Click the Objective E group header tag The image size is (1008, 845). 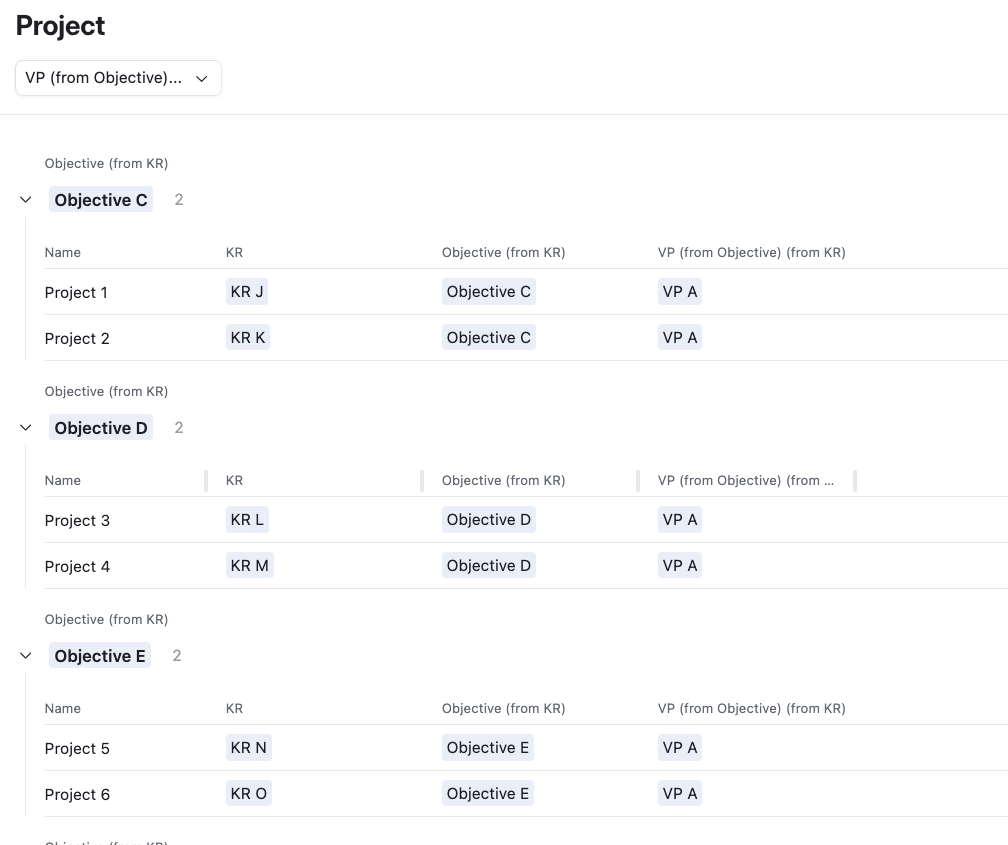pyautogui.click(x=100, y=656)
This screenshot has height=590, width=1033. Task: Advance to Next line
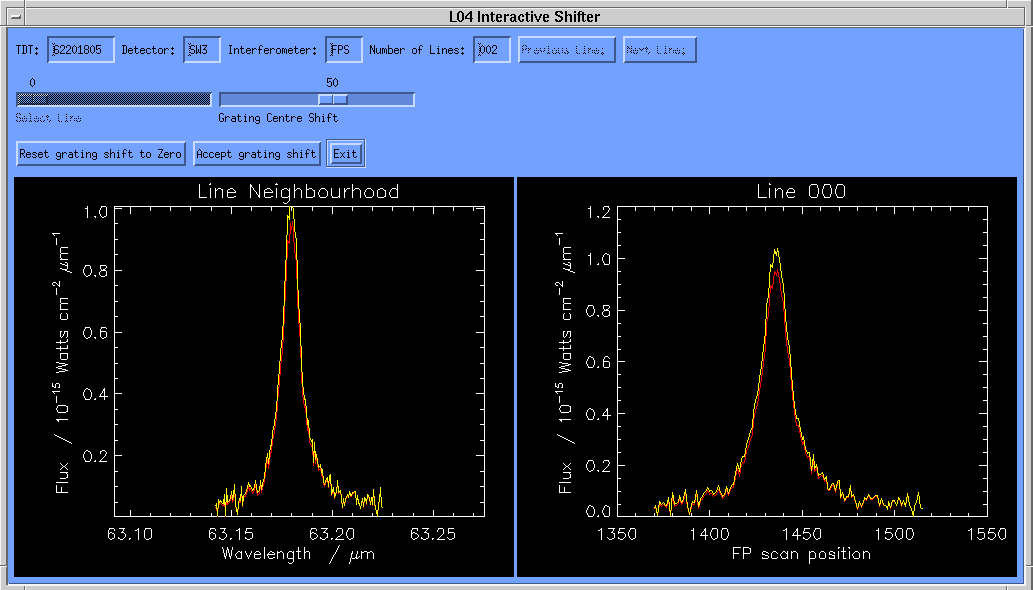click(x=659, y=50)
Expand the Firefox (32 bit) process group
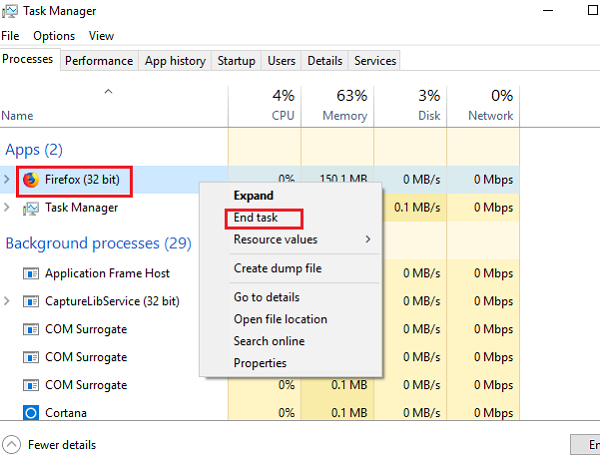The image size is (600, 466). pyautogui.click(x=9, y=180)
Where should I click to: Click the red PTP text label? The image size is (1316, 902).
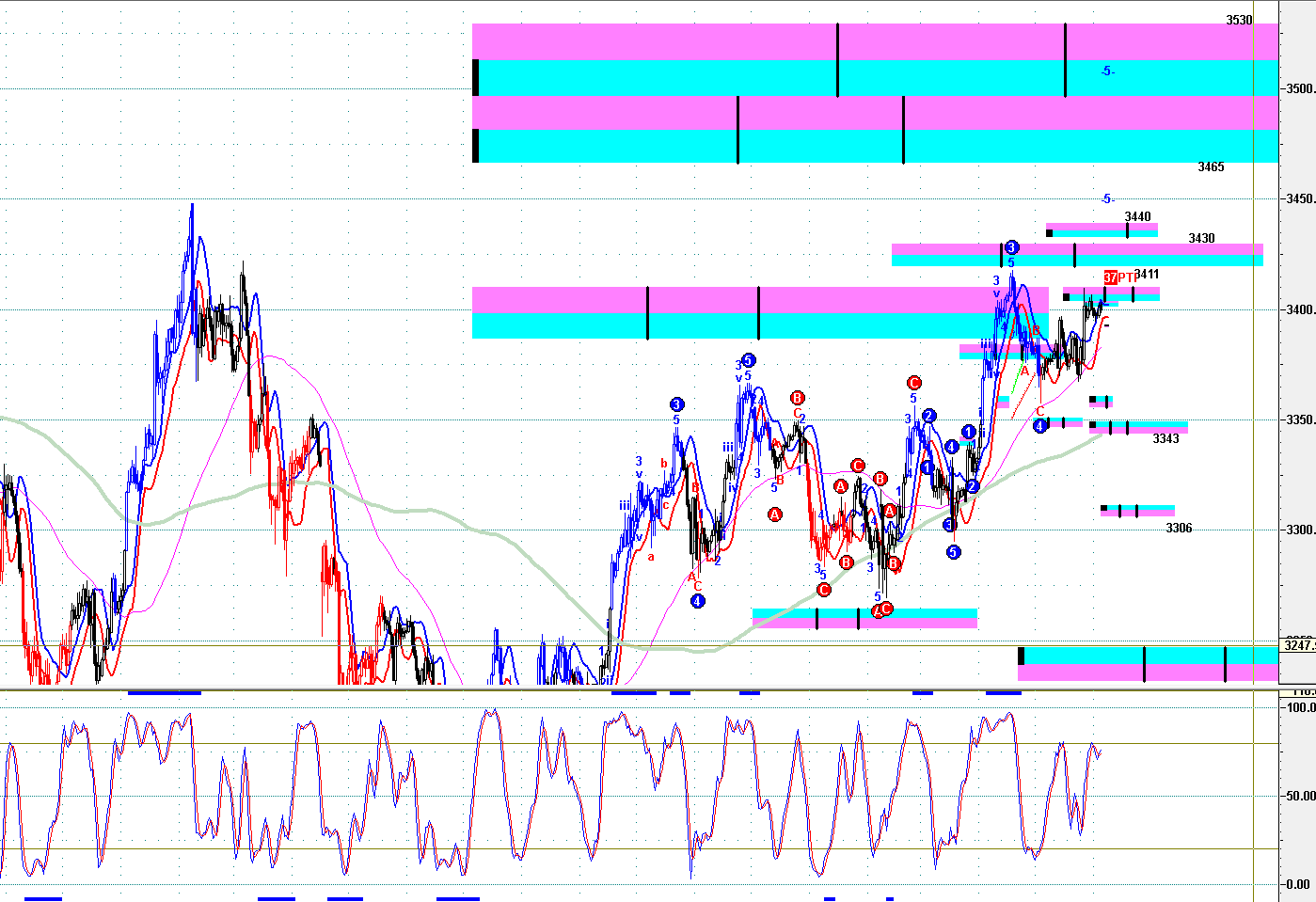[1127, 277]
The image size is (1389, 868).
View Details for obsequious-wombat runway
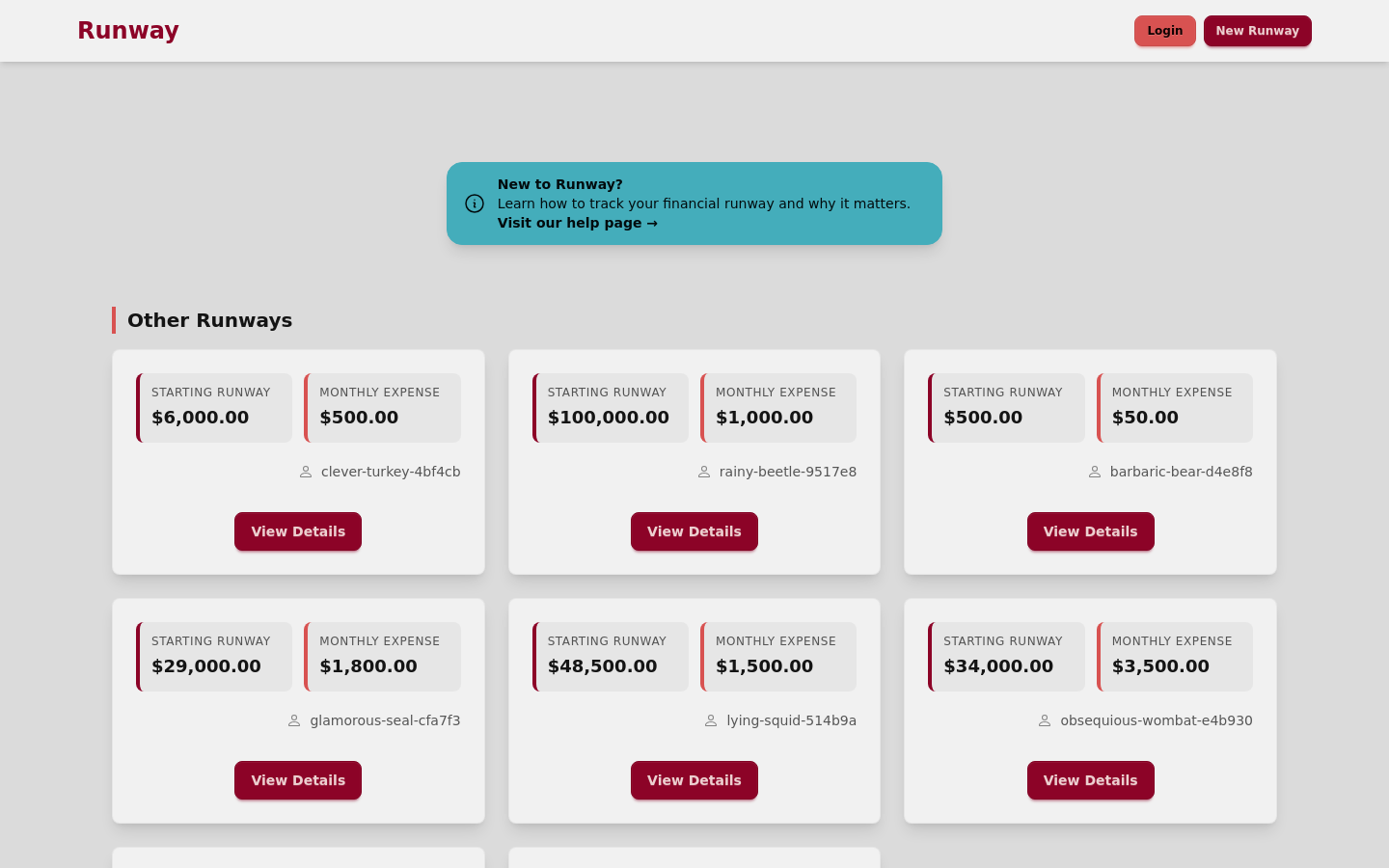pos(1090,780)
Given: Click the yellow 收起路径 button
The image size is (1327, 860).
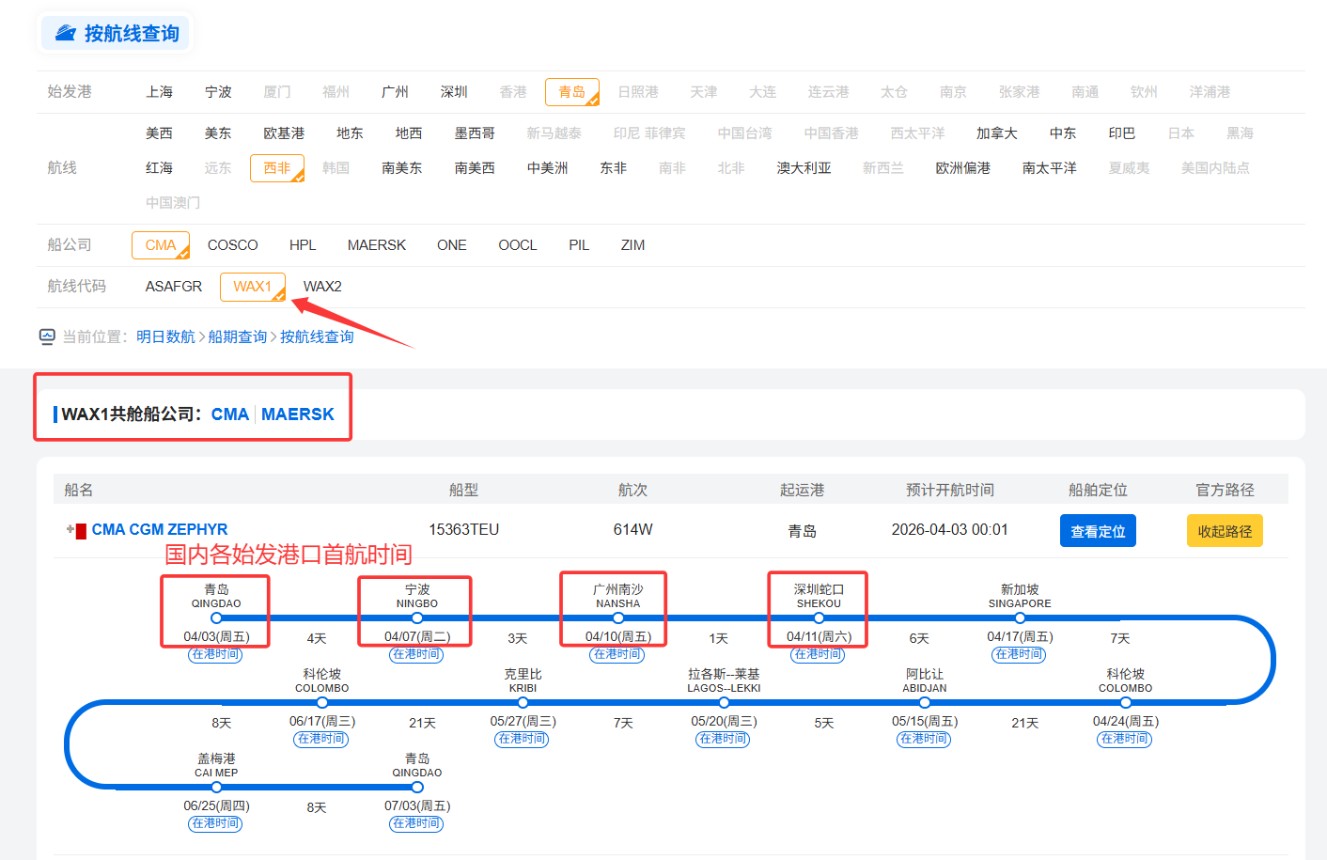Looking at the screenshot, I should point(1224,531).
○ ○ ○ ○ ○ ○ ○
WHAT YOU WILL DO
Once the line containing "The image size is (1389, 868)." is found, write out exactly that line and each line after it through the end of the entries, omitting pictures.

OUTPUT FOR THIS TASK
The image size is (1389, 868).
View Details for obsequious-wombat runway
pos(1090,780)
Given: Click the yellow 收起路径 button
The image size is (1327, 860).
Looking at the screenshot, I should point(1224,531).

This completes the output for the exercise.